No list of things-to-do in Hanoi would be complete without the Mausoleum & Museum of Ho Chi Minh and the Thăng Long Imperial Citadel. The three places are close to each other in the French Quarter, about 3km from the Old Quarter, so you might as well spend a day ticking them off from your to-do-list.

The citadel has excavations, buildings and artifacts that span many different dynasties, from the 800 AD and beyond. Unfortunately, most of the citadel was destroyed during various wars, so only a few buildings and structures remain. A lot of mystery surrounds the citadel, due to the ongoing excavations and newly uncovered artifacts and structures.

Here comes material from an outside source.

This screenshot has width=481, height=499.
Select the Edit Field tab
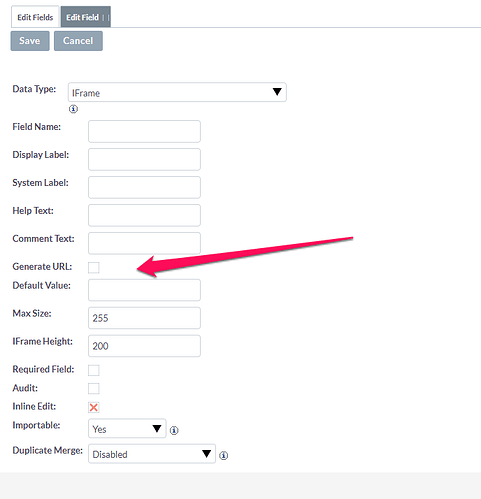(86, 17)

It is very much a work-in-progress and thus interesting.

The Museum of Ho Chi Minh is an homage to the avuncular founding father of the Socialist Republic, with a great number of famous Vietnamese artists contributing fantastic and quasi-psychedelic multimedia exhibits on his life and travels across the world. It took over 20 years of preparation and construction, completing in 1980 on the anniversary of his death. You can see other interesting structures like his humble Stilt House, gardens, and more.

18) Kim Mã: Experience Japanese Culture in Hanoi

Lotte tower in Kim Ma Neighbourhood, Hanoi, lots of Japanese expats
Lotte tower in Kim Mã, a second city centre outside of Hanoi

Vietnam has a large Japanese and Korea expat community. These aren’t the funky gap-year expats from the West — they are serious businessmen and employees working for major Asian firms relocating their supply-chains to Vietnam (read more about brands that manufacture in Vietnam). Likewise, their neighbourhood (Kim Mã) is more modernist and consumerist than the boho West Lake, with large office-buildings, condos, and mega-shopping malls.

You can experience a bit of Japanese culture by trying the numerous Japanese restaurants, Japanese fashion stores, spas, and much more. Kim Mã also has a great night-life!

Things to do in Kim Mã:

  • Shopping – for international brands and high-end luxury products, there are many streets dedicated to fashion stores; plus, there are the Lotte Tower and Vicom Centre, which offer the familiar mall-experience like in the USA or Japan
  • Eat: there are many delicious, authentic Japanese restaurants.
  • Pamper: visit Japanese spas.
  • Night-clubs & live-music – check out the New Square Club at the Daewoo 5-star.

19) Hanoi Social Club and Hanoi Rock City

Funky establishments for foreigners

Check out what the expats are up to at two establishments that primarily target funky Westerners.

Hanoi Rock City has DJ sessions and live music from local amateurs: imagine a dude-in-dreadlocks wailing a reggae cover-song. The beer flows and it is reasonabily crowded on weekend nights. The club is in West Lake, which you should also explore [UPDATE: due to Covid, HRC may have permanently closed. Keep an eye out for changes].

Hanoi Social Club is a cozy place with couches and board-games and tasty Western slow-food. Occassionally there is live music. Otherwise, it is a chill place to study, socialize, and people-watch (or, foreigner-watch). The cafe is a short walk from the Old Quarter, at 6 Ngõ Hội Vũ, Hàng Bông.

Monitor their facebook pages for events and openings.

20) Hanoi Grapevine for Community Events

Monitor the English-zine for a list of exhibitions and community events, including:

  • art exhibits
  • film festivals
  • workshops
  • city walks
  • grants

… and more! This is the best way to keep abreast of Hanoi’s culture.